Imagine, for a moment, that all physical game stores suddenly ceased to exist.
It’s a fantastical scenario, but not quite as crazy as you might believe. With GameStop and UK games retailer GAME reporting record low sales – and GameStop going so far as to close hundreds of locations – it’s starting to look like we’re at least at the early stages of an all-digital gaming future.
Some look at this future and can’t help but feel a sense of dread. To them, not being able to buy a physical game means that they’ve lost a consumer freedom as well as the ability to truly own a game.
Others, however, eagerly await an all-digital future that is slow to come. There are many reasons why that is the case, but the common belief is that all-digital game retail means that games will be cheaper.
However, the truth isn’t quite that simple.
It’s perfectly understandable why consumers think all-digital gaming would be cheaper. If a company no longer has to pay to have physical discs made, shipped, and sold, then surely they can essentially cut out all middlemen and let consumers purchase these titles at prices previously reserved for retailers.
That’s not an entirely inaccurate viewpoint, but it’s certainly an optimistic one that doesn’t account for the role of the distributor. Yes, no matter what we do, it’s going to be impossible for anyone to cut out some kind of middleman distributor from the equation.
In and of themselves, distribution networks aren’t a problem, but they do create problems. Namely, they need to be able to make money off of the service they provide. The best way to do that is to take a cut from the products they sell, like most every retailer in the world. Even if a developer does save money on physical distribution, they’re never going to be able to pass on full savings to the consumer even if they set up their own distribution platform.
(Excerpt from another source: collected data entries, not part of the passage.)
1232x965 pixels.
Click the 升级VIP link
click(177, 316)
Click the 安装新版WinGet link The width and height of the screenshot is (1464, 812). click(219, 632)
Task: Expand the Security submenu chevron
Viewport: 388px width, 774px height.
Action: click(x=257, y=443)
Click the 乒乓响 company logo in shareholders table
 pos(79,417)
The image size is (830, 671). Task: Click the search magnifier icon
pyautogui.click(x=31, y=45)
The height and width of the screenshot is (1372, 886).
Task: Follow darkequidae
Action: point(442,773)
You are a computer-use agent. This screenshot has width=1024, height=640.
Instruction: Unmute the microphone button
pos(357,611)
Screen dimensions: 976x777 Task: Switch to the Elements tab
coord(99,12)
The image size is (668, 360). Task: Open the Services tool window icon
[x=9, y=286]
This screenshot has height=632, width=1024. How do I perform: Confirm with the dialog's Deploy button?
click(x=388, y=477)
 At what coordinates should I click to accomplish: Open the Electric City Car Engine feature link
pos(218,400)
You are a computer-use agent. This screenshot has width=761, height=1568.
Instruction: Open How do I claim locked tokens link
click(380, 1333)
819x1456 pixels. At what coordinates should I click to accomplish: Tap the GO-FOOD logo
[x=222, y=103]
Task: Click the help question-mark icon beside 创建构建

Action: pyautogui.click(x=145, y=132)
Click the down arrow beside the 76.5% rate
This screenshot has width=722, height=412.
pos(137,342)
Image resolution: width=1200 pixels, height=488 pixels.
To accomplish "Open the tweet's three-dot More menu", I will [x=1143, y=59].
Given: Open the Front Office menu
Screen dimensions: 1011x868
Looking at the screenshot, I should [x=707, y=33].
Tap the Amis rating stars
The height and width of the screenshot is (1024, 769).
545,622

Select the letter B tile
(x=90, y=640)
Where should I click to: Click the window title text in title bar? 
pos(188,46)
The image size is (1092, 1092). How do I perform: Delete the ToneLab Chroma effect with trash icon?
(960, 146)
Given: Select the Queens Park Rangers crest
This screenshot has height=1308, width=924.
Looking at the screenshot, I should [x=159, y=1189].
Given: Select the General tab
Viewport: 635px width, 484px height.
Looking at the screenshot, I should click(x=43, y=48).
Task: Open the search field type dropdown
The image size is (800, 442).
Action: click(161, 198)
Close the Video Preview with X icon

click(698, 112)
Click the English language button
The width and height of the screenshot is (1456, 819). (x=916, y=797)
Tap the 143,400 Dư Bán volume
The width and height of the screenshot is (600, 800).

That leads to the problem of competition. We’re just now seeing multiple PC digital distributors gain a foothold, which forces all of them to run traditional sales in order to beat their competitors. However, PCs are a – mostly – unified platform. How does that competition translate to the console market? If Sony runs a digital sale, does Microsoft really care? How many people, in the short terms, are going to buy a brand-new console just to occasionally save a few bucks on multi-platform games?
Speaking of consoles, how does hardware work in an all-digital future? Sure, Microsoft, Sony, and Nintendo could just rely more on their own websites and online retailers like Amazon in order to move hardware, but a big part of the reason they don’t is because doing so can be more expensive and forces them to take on a far greater degree of responsibility.
The point here isn’t to portray digital games as the devil. We do need to be working towards an all-digital future. If, however, you believe that the only thing keeping the costs of games $60 is those damn brick and mortar stores, you probably don’t appreciate just how far away we are from a practical version of an all-digital future that doesn’t rely on magical scenarios.